Available records section start

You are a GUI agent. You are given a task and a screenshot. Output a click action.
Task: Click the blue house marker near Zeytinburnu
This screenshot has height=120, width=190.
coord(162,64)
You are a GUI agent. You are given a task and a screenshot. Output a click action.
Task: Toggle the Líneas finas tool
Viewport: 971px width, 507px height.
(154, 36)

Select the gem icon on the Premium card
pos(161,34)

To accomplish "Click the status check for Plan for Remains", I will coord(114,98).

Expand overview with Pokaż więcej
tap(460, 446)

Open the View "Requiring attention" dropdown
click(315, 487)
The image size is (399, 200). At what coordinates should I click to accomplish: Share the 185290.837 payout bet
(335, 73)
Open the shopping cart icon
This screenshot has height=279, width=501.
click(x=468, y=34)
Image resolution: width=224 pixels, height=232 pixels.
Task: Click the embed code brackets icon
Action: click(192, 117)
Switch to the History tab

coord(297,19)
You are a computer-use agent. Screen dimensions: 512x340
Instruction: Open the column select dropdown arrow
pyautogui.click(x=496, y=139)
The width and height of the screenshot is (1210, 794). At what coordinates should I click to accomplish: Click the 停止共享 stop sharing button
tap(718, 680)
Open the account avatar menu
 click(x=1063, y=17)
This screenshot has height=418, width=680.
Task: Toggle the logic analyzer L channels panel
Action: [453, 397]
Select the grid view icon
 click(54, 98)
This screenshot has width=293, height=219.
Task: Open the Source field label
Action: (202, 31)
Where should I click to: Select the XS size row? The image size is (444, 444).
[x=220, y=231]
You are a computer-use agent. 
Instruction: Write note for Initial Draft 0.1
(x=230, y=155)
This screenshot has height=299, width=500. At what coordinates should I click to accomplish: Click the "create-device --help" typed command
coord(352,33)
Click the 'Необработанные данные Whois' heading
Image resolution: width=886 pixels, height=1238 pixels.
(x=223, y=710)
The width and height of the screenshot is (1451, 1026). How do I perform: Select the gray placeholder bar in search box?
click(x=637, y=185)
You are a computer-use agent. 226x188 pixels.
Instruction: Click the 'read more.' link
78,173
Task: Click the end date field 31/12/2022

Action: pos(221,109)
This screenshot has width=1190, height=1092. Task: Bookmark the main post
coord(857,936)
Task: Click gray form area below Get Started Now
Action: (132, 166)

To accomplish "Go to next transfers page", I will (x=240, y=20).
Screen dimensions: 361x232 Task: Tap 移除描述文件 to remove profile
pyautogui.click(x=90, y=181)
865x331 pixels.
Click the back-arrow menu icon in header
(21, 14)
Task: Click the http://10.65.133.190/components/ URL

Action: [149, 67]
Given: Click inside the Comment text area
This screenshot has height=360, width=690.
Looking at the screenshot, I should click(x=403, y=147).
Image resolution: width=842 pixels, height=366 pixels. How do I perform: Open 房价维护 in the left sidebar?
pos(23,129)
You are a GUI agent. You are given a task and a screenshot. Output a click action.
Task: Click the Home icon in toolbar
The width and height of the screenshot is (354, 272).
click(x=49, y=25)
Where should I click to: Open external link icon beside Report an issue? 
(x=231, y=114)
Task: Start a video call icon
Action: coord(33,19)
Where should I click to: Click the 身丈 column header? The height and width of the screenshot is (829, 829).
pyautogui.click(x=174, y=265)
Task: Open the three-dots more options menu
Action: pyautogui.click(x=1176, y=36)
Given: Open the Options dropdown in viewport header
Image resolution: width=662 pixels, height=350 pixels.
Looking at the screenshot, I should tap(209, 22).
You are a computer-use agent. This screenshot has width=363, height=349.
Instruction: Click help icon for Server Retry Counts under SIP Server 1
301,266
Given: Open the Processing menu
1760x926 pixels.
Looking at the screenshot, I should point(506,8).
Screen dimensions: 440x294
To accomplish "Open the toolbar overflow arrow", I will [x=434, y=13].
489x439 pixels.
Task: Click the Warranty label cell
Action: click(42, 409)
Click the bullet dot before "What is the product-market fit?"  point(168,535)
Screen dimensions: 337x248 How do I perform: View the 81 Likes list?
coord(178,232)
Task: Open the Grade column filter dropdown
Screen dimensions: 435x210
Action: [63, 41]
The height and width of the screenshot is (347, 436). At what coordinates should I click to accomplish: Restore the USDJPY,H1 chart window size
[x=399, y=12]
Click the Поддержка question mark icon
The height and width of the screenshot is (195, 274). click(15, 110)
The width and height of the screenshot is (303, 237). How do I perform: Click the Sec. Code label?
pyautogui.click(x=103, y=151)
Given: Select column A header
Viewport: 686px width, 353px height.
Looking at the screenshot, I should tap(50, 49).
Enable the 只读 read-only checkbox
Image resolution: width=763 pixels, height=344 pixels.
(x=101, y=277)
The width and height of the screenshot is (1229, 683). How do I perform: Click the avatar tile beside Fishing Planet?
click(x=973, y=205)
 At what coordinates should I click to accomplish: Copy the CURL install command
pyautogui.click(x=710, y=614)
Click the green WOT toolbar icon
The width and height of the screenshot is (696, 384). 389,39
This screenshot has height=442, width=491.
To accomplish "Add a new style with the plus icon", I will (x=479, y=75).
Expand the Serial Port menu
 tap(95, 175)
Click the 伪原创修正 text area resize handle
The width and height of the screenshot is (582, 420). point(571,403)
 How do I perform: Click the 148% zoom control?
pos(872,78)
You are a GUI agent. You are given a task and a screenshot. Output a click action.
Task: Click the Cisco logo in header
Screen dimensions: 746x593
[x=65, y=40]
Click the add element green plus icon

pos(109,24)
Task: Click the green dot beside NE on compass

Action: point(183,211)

Available records section end

- **Exercise directions**
Reproduce each entry from the records above, character for character.

- **Response**
You are a GUI agent. You are given a task and a screenshot. Output a click action.
Task: Click the blue house marker near Zeytinburnu
This screenshot has height=120, width=190.
coord(162,64)
You are a GUI agent. You are given a task and a screenshot. Output a click action.
Task: Toggle the Líneas finas tool
Viewport: 971px width, 507px height.
(154, 36)

Select the gem icon on the Premium card
pos(161,34)

To accomplish "Click the status check for Plan for Remains", I will coord(114,98).

Expand overview with Pokaż więcej
tap(460, 446)

Open the View "Requiring attention" dropdown
click(315, 487)
The image size is (399, 200). At what coordinates should I click to accomplish: Share the 185290.837 payout bet
(335, 73)
Open the shopping cart icon
This screenshot has height=279, width=501.
click(x=468, y=34)
Image resolution: width=224 pixels, height=232 pixels.
Task: Click the embed code brackets icon
Action: click(192, 117)
Switch to the History tab

coord(297,19)
You are a computer-use agent. Screen dimensions: 512x340
Instruction: Open the column select dropdown arrow
pyautogui.click(x=496, y=139)
The width and height of the screenshot is (1210, 794). At what coordinates should I click to accomplish: Click the 停止共享 stop sharing button
tap(718, 680)
Open the account avatar menu
 click(x=1063, y=17)
This screenshot has height=418, width=680.
Task: Toggle the logic analyzer L channels panel
Action: [453, 397]
Select the grid view icon
 click(54, 98)
This screenshot has width=293, height=219.
Task: Open the Source field label
Action: (202, 31)
Where should I click to: Select the XS size row? The image size is (444, 444).
[x=220, y=231]
You are a computer-use agent. 
Instruction: Write note for Initial Draft 0.1
(x=230, y=155)
This screenshot has height=299, width=500. At what coordinates should I click to accomplish: Click the "create-device --help" typed command
coord(352,33)
Click the 'Необработанные данные Whois' heading
Image resolution: width=886 pixels, height=1238 pixels.
(x=223, y=710)
The width and height of the screenshot is (1451, 1026). How do I perform: Select the gray placeholder bar in search box?
click(x=637, y=185)
You are a computer-use agent. 226x188 pixels.
Instruction: Click the 'read more.' link
78,173
Task: Click the end date field 31/12/2022

Action: pos(221,109)
This screenshot has width=1190, height=1092. Task: Bookmark the main post
coord(857,936)
Task: Click gray form area below Get Started Now
Action: (132, 166)

To accomplish "Go to next transfers page", I will (x=240, y=20).
Screen dimensions: 361x232 Task: Tap 移除描述文件 to remove profile
pyautogui.click(x=90, y=181)
865x331 pixels.
Click the back-arrow menu icon in header
(21, 14)
Task: Click the http://10.65.133.190/components/ URL

Action: [149, 67]
Given: Click inside the Comment text area
This screenshot has height=360, width=690.
Looking at the screenshot, I should click(x=403, y=147).
Image resolution: width=842 pixels, height=366 pixels. How do I perform: Open 房价维护 in the left sidebar?
pos(23,129)
You are a GUI agent. You are given a task and a screenshot. Output a click action.
Task: Click the Home icon in toolbar
The width and height of the screenshot is (354, 272).
click(x=49, y=25)
Where should I click to: Open external link icon beside Report an issue? 
(x=231, y=114)
Task: Start a video call icon
Action: coord(33,19)
Where should I click to: Click the 身丈 column header? The height and width of the screenshot is (829, 829).
pyautogui.click(x=174, y=265)
Task: Open the three-dots more options menu
Action: pyautogui.click(x=1176, y=36)
Given: Open the Options dropdown in viewport header
Image resolution: width=662 pixels, height=350 pixels.
Looking at the screenshot, I should tap(209, 22).
You are a computer-use agent. This screenshot has width=363, height=349.
Instruction: Click help icon for Server Retry Counts under SIP Server 1
301,266
Given: Open the Processing menu
1760x926 pixels.
Looking at the screenshot, I should point(506,8).
Screen dimensions: 440x294
To accomplish "Open the toolbar overflow arrow", I will [x=434, y=13].
489x439 pixels.
Task: Click the Warranty label cell
Action: click(42, 409)
Click the bullet dot before "What is the product-market fit?"  point(168,535)
Screen dimensions: 337x248 How do I perform: View the 81 Likes list?
coord(178,232)
Task: Open the Grade column filter dropdown
Screen dimensions: 435x210
Action: [63, 41]
The height and width of the screenshot is (347, 436). At what coordinates should I click to accomplish: Restore the USDJPY,H1 chart window size
[x=399, y=12]
Click the Поддержка question mark icon
The height and width of the screenshot is (195, 274). click(15, 110)
The width and height of the screenshot is (303, 237). How do I perform: Click the Sec. Code label?
pyautogui.click(x=103, y=151)
Given: Select column A header
Viewport: 686px width, 353px height.
Looking at the screenshot, I should tap(50, 49).
Enable the 只读 read-only checkbox
Image resolution: width=763 pixels, height=344 pixels.
(x=101, y=277)
The width and height of the screenshot is (1229, 683). How do I perform: Click the avatar tile beside Fishing Planet?
click(x=973, y=205)
 At what coordinates should I click to accomplish: Copy the CURL install command
pyautogui.click(x=710, y=614)
Click the green WOT toolbar icon
The width and height of the screenshot is (696, 384). 389,39
This screenshot has height=442, width=491.
To accomplish "Add a new style with the plus icon", I will (x=479, y=75).
Expand the Serial Port menu
 tap(95, 175)
Click the 伪原创修正 text area resize handle
The width and height of the screenshot is (582, 420). point(571,403)
 How do I perform: Click the 148% zoom control?
pos(872,78)
You are a GUI agent. You are given a task and a screenshot. Output a click action.
Task: Click the Cisco logo in header
Screen dimensions: 746x593
[x=65, y=40]
Click the add element green plus icon

pos(109,24)
Task: Click the green dot beside NE on compass

Action: point(183,211)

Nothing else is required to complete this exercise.